6. O reembolso abrangente dos custos efectivos e documentados da dádiva de um órgão não constitui um pagamento por esse órgão, fazendo antes parte dos custos legítimos do tratamento do receptor.

a. Tal reembolso de custos seria normalmente feito pela parte responsável pelos custos de tratamento do receptor do transplante (como, por exemplo, o ministério de saúde de um determinado governo ou uma companhia responsável pelo seguro de saúde);

b. Os custos e as despesas relevantes deverão ser calculados e administrados utilizando metodologias transparentes, em consonância com as normas nacionais;

c. O reembolso dos custos aprovados deverá ser feito directamente à parte que presta o serviço (como, por exemplo, o hospital que prestou os cuidados médicos ao dador);

d. O reembolso da perda de rendimentos e das despesas feitas pessoalmente pelo dador deverá ser realizado pela agência que trata do transplante, em vez de ser pago directamente pelo receptor ao dador.

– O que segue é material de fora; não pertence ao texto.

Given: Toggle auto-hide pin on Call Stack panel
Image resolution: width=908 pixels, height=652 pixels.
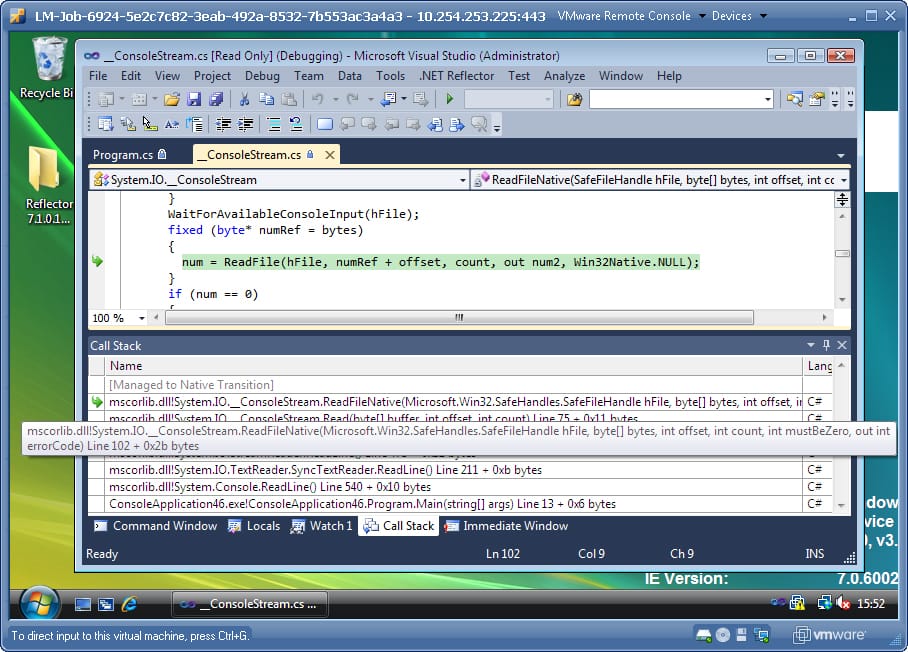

7. As despesas legítimas que podem ser reembolsadas sempre que sejam documentadas são:

a. o custo de quaisquer avaliações médicas e psicológicas de potenciais dadores vivos que sejam excluídos do processo de dádiva (por exemplo, por serem detectados problemas médicos ou imunológicos durante o processo de avaliação);

b. os custos suportados durante a preparação e a realização das fases pré, peri e pós-operatória do processo de dádiva (por exemplo, chamadas telefónicas de longa distância, despesas de deslocação, alojamento e subsistência);

c. as despesas médicas realizadas para os cuidados prestados ao dador após a alta médica;

d. a perda de rendimentos em consequência da dádiva (em conformidade com as normas nacionais).